This Old House S47 E1: Five Families, One Hurricane, and the 1920s Construction That Refused to Quit

12 min read

Season 47 kicks off in Western North Carolina, where Hurricane Helene turned neighborhoods into rivers. But the real star of the premiere? Worker housing from the 1920s that Tom Silva can't stop admiring.

This Old House S47 E1: Five Families, One Hurricane, and the 1920s Construction That Refused to Quit

Welcome to Season 47 — Bring Tissues

If you tuned into the Season 47 premiere expecting the usual "here's a charming fixer-upper with good bones," well, you got that. You also got kayak rescues, houses floating down rivers like parade floats, and a dog named Piper riding floodwaters in a backpack. This Old House has never opened a season quite like this, and honestly, after watching it twice, I'm still not fully recovered.

The crew — Kevin O'Connor, Tom Silva, Richard Trethewey, and Jenn Nawada — heads to Western North Carolina to meet five families rebuilding after Hurricane Helene tore through communities like Asheville, Swannanoa, and the surrounding valleys in September 2024. This isn't a renovation — it's a resurrection. And This Old House is calling the whole season arc "Carolina Comeback," which is equal parts aspirational and accurate.

The Five Families

The episode introduces us to the homeowners we'll follow for the next eleven episodes, and each story hits differently:

Jim and Allie — Swannanoa

Jim and Allie live in one of the 1920s worker houses in Swannanoa (more on those in a minute — Tom has opinions). When the flooding hit, water came up through the floorboards and floor vents. Jim's survival plan? Open the front door before the water pressure made it impossible, strap their dog Piper into a backpack, grab some foam blocks, and get to the roof. They ended up clinging to the gutters while cars and propane tanks floated past on what used to be their street.

Let me say that again: propane tanks floating down the street. Piper, for her part, got her own foam block to float on, which makes her the most resourceful dog on television this season. We'll be keeping tabs on Piper throughout these recaps — consider it the Piper Watch.

Matt and Melinda — North Asheville

Matt and Melinda live on a mountain with their two kids, so flooding wasn't even on their radar. Instead, they got six or seven trees through the roof. They'd hunkered down in the basement (smart move by Melinda, who insisted on it), and when Matt went upstairs to check on damage after the first tree hit, he found his daughter's room had "a new decorative branch" — his words, and you can hear the gallows humor doing heavy lifting. By the time the second and third trees hit, the house was open to the sky and they were trapped. Their neighbor Tony banged on the garage windows and led them out on foot.

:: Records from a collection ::
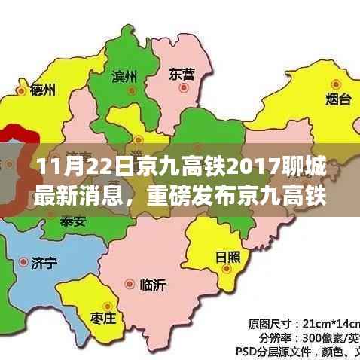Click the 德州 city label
(42, 90)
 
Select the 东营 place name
(182, 74)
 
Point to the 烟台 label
(338, 99)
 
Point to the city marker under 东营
(182, 88)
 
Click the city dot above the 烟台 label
(336, 84)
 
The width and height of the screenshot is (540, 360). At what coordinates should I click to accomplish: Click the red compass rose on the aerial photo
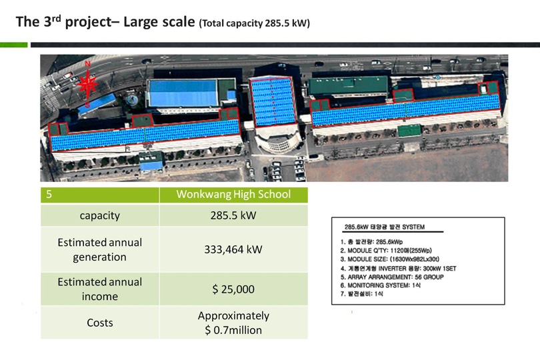pos(87,85)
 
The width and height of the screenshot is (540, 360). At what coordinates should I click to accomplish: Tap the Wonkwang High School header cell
pos(233,194)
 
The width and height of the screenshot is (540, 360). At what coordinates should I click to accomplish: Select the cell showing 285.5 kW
pos(233,215)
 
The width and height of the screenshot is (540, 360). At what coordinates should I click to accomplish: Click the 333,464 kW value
pos(233,249)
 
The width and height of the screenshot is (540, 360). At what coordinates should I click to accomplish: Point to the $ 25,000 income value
pos(233,289)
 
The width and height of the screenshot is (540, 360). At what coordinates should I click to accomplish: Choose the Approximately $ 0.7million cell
pos(233,323)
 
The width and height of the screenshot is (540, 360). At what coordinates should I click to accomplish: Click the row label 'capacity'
pos(100,215)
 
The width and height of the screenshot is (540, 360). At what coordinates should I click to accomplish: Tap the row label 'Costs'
pos(100,323)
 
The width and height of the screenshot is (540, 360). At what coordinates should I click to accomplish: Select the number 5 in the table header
pos(49,194)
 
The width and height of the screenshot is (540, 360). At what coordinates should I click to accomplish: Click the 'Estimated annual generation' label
pos(100,249)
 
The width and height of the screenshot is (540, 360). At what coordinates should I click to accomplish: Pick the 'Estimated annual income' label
pos(100,289)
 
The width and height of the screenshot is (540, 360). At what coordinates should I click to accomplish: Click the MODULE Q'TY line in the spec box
pos(386,251)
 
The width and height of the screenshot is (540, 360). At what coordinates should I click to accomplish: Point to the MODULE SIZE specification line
pos(390,259)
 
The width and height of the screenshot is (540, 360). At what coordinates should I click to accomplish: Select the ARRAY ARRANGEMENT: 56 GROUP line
pos(392,277)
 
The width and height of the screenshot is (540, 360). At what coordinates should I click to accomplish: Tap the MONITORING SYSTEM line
pos(380,285)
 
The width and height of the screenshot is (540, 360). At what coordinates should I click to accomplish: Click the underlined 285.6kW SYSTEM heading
pos(385,227)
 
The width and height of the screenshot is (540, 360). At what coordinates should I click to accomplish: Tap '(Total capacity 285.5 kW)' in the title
pos(255,23)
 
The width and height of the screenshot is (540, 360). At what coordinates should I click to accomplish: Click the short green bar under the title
pos(14,45)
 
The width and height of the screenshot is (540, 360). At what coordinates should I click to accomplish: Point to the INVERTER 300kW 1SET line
pos(398,269)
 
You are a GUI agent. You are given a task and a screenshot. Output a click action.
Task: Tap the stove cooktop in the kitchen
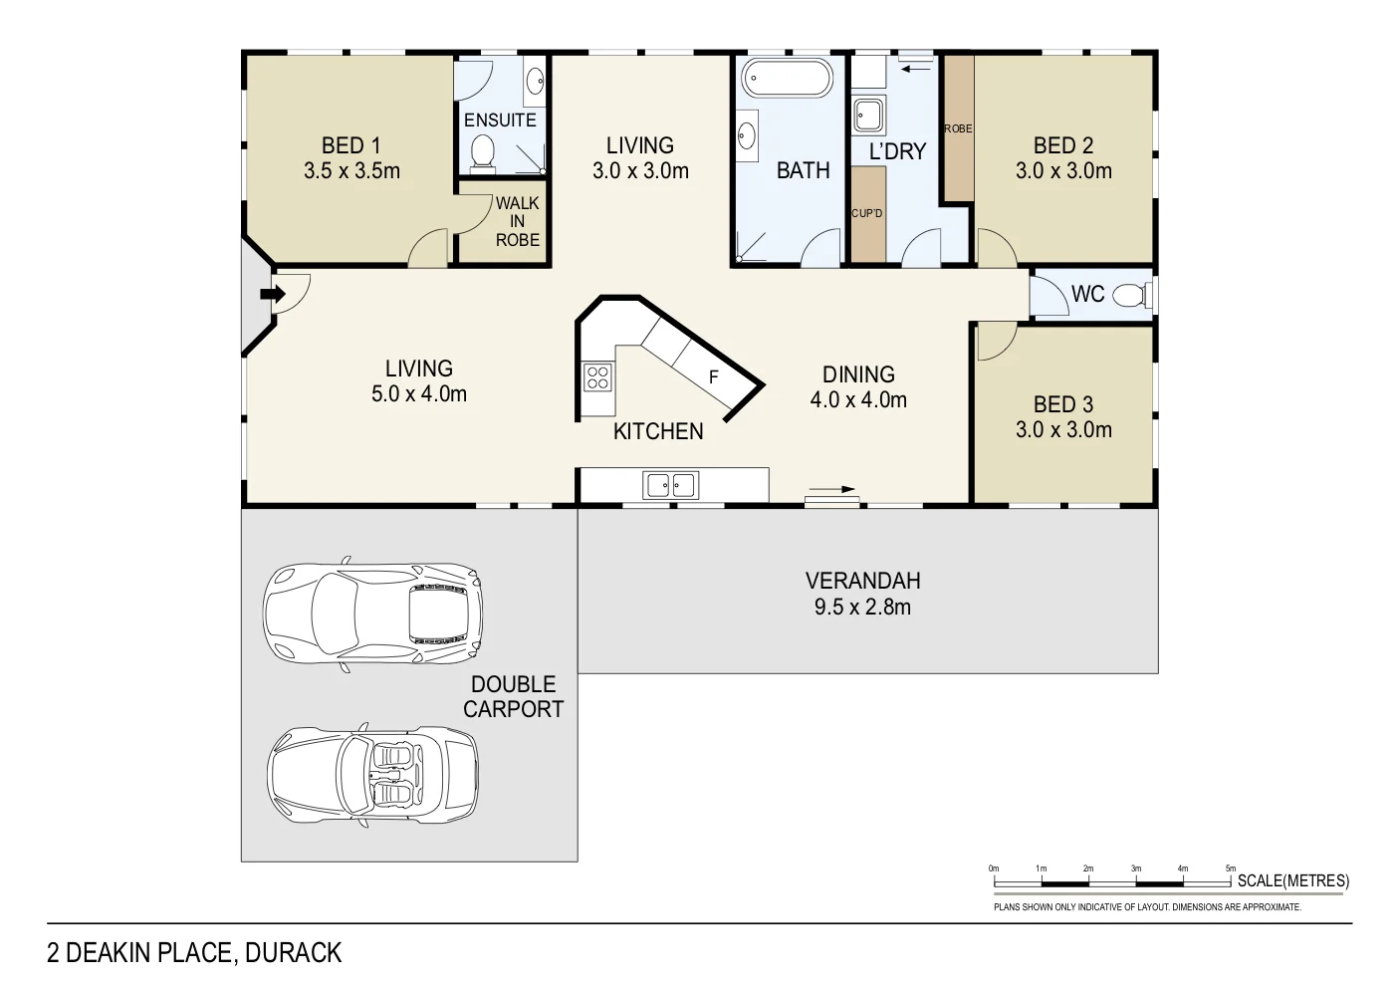click(597, 377)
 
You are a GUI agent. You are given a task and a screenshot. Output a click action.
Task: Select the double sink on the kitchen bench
click(671, 485)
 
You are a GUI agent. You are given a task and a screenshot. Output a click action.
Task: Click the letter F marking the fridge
click(713, 377)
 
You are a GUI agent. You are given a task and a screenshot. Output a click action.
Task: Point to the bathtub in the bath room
click(787, 79)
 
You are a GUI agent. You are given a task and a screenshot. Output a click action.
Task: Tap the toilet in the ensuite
click(483, 151)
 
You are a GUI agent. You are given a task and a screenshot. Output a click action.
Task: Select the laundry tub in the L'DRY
click(869, 116)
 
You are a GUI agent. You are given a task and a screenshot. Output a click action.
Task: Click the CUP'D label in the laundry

:: Required actions ::
- 1) In the This Old House recap, what name is given to the whole season arc?
- 2) In the rows, substitute "position" for "coordinates" throughout the part that opens with the line containing "Approximately $ 0.7million cell" and closes with the line containing "pos(49,194)", leaving all else unchanged. Reproduce that part alone.

:: Answers per task ::
- 1) "Carolina Comeback"

- 2)
The width and height of the screenshot is (540, 360). At what position should I click to accomplish: Choose the Approximately $ 0.7million cell
pos(233,323)
 
The width and height of the screenshot is (540, 360). At what position should I click to accomplish: Click the row label 'capacity'
pos(100,215)
 
The width and height of the screenshot is (540, 360). At what position should I click to accomplish: Tap the row label 'Costs'
pos(100,323)
 
The width and height of the screenshot is (540, 360). At what position should I click to accomplish: Select the number 5 in the table header
pos(49,194)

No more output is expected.